Ponce de Léon équipa donc à ses frais trois vaisseaux, et partit du port Saint-Germain de Porto-Rico, le 1er mars 1512. Il se dirigea vers les Lucayes, qu’il visita consciencieusement ainsi que l’archipel des Bahama. S’il ne rencontra pas la fontaine de Jouvence qu’il cherchait si naïvement, il trouva du moins une terre qui lui parut fertile et à laquelle il donna le nom de Floride, soit parce qu’il y débarqua le jour de Pâques-Fleuries, soit à cause de son aspect enchanteur. Une telle découverte aurait satisfait un chercheur moins convaincu. Mais Ponce de Léon s’en alla d’île en île, dégustant toutes les sources qu’il rencontrait, sans s’apercevoir cependant que ses cheveux blancs redevinssent noirs ni que ses rides disparussent.

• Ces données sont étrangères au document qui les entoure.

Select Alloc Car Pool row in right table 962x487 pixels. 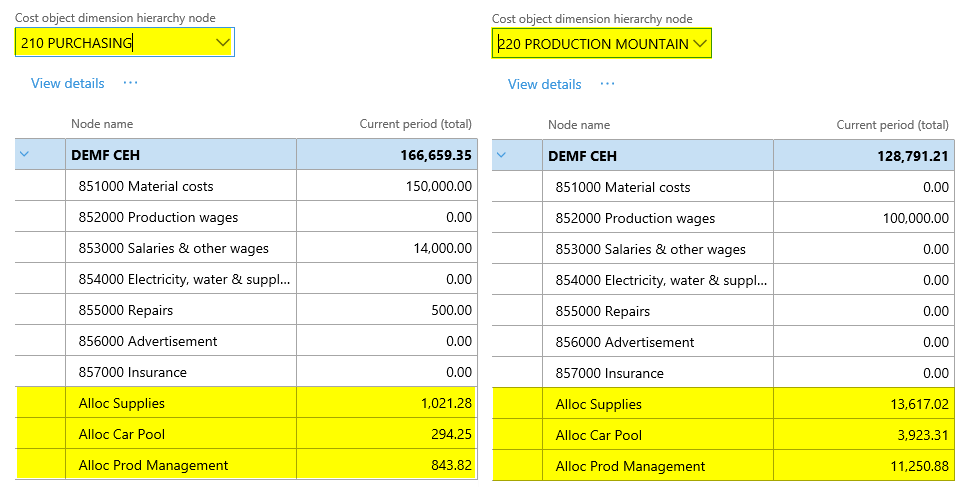(x=599, y=435)
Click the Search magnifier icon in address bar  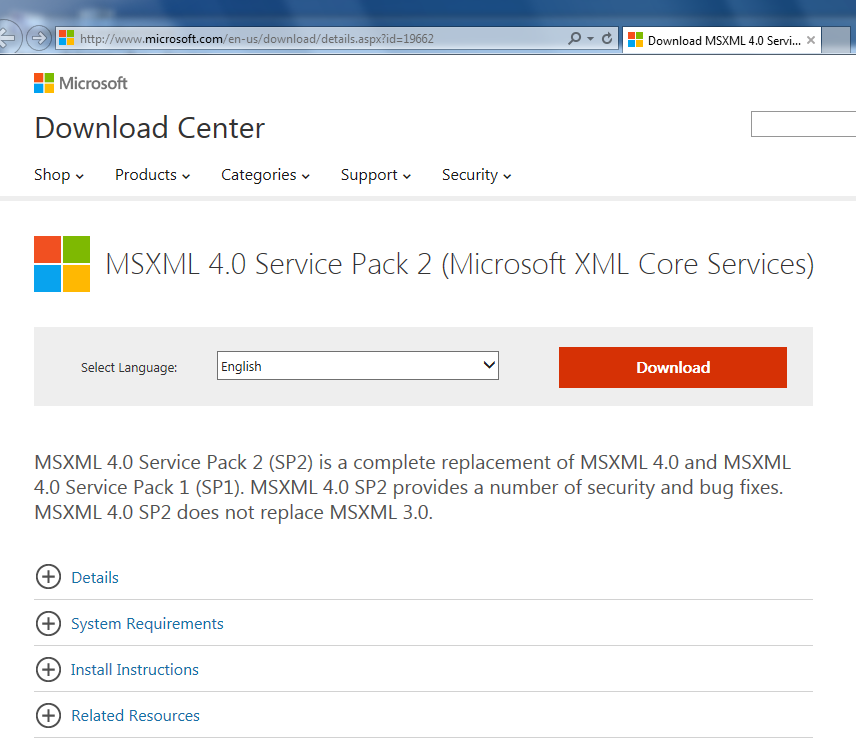point(574,39)
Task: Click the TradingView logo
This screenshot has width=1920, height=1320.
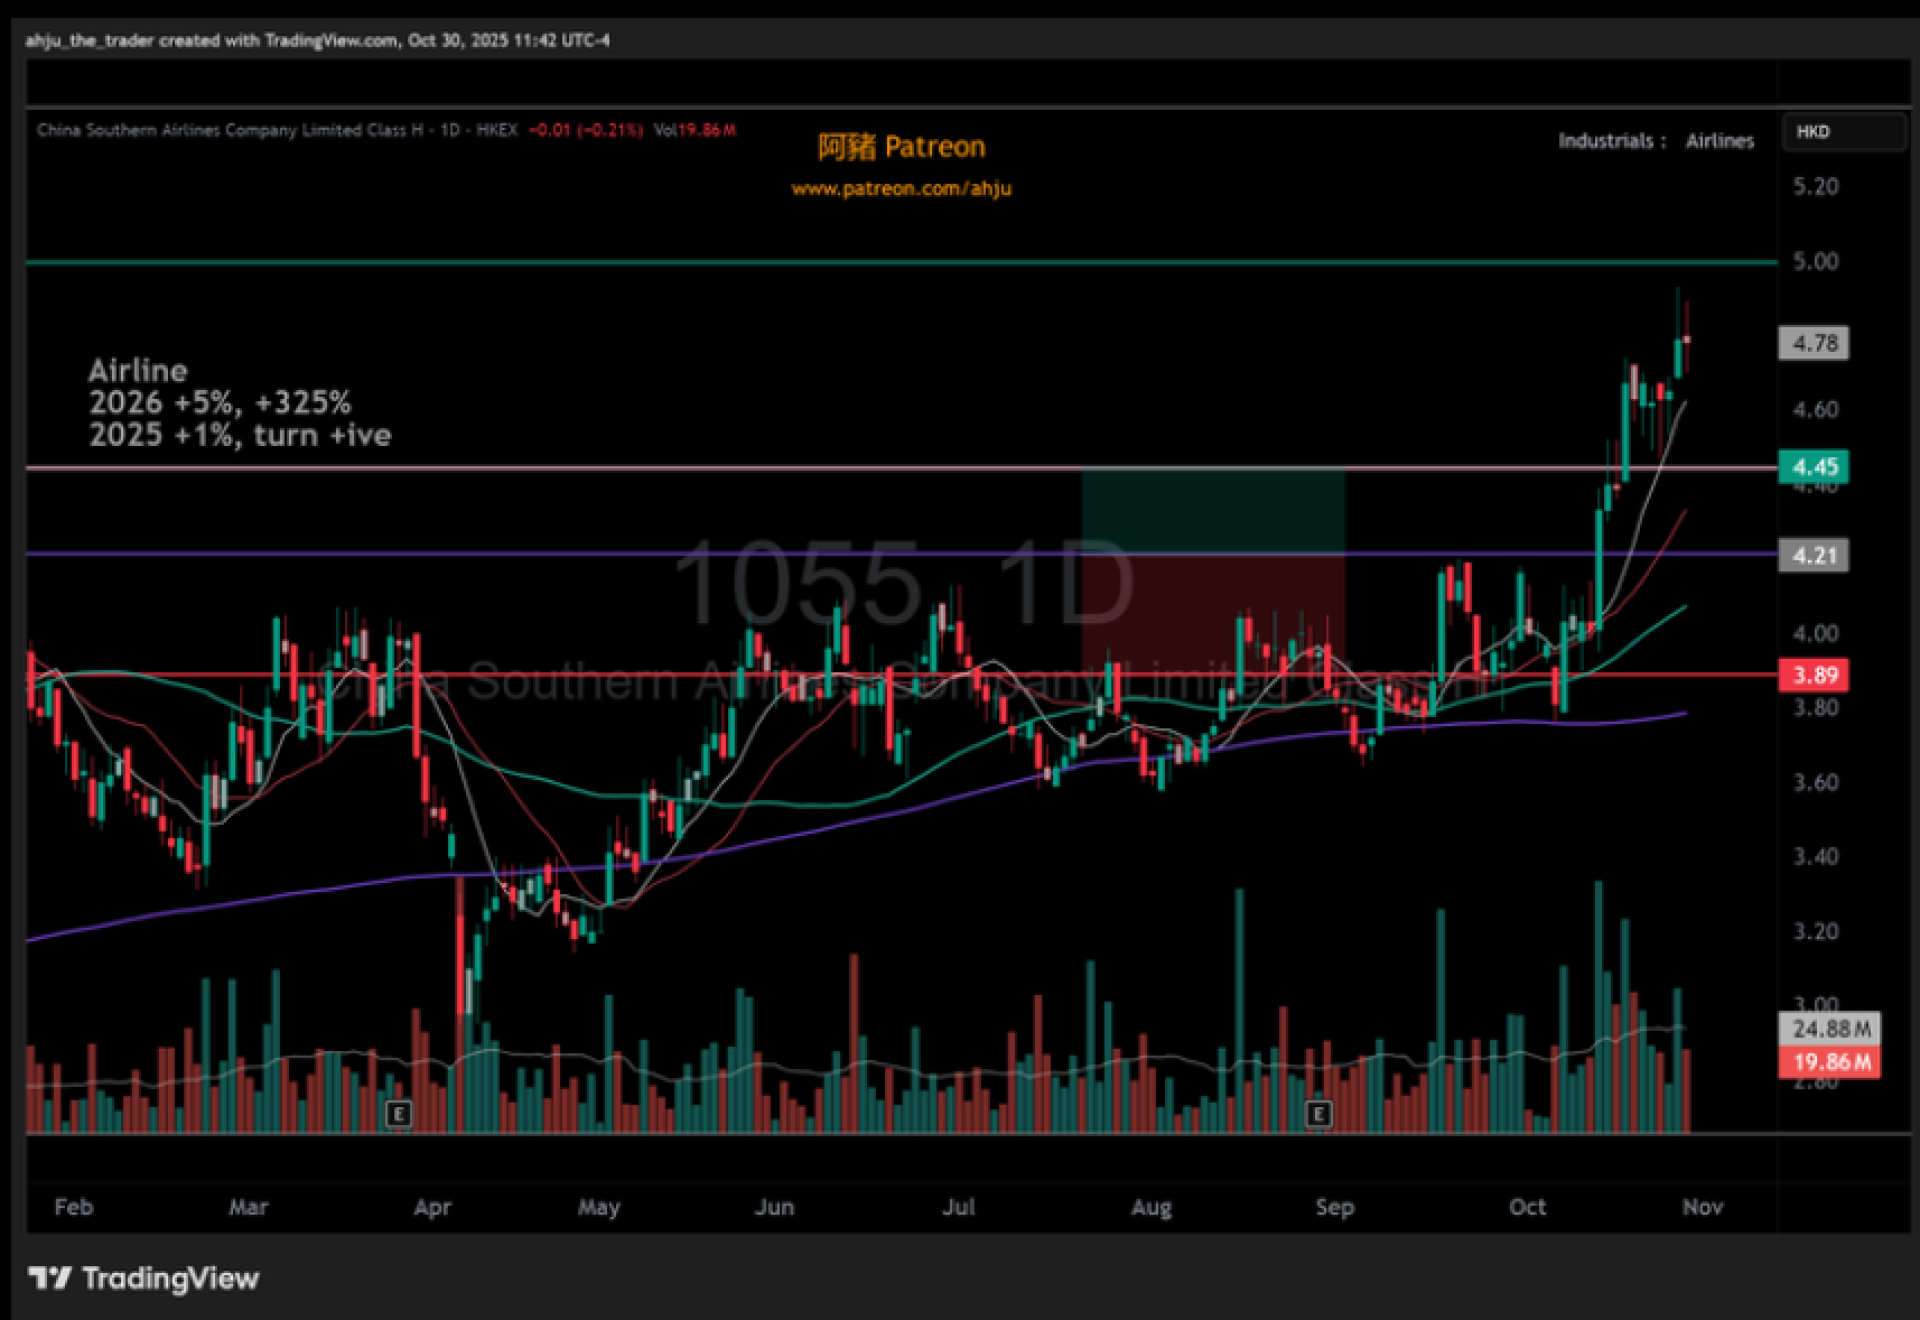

Las enfin de ce métier de dupe, après six mois de courses infructueuses, il quitta la partie, laissant Perez de Ortubia et le pilote Antonio de Alaminos continuer la recherche, et rentra à Porto-Rico le 5 octobre. « Il y essuya beaucoup de railleries, dit le P. Charlevoix, de ce qu’on le voyait revenir très-souffrant et plus vieux qu’il n’était parti. »

On pourrait ranger cette expédition, ridicule dans ses motifs, mais fertile par ses résultats, au nombre des voyages imaginaires, si elle n’était garantie par des historiens aussi sérieux que Pierre Martyr, Oviedo, Herrera et Garcilasso de la Vega.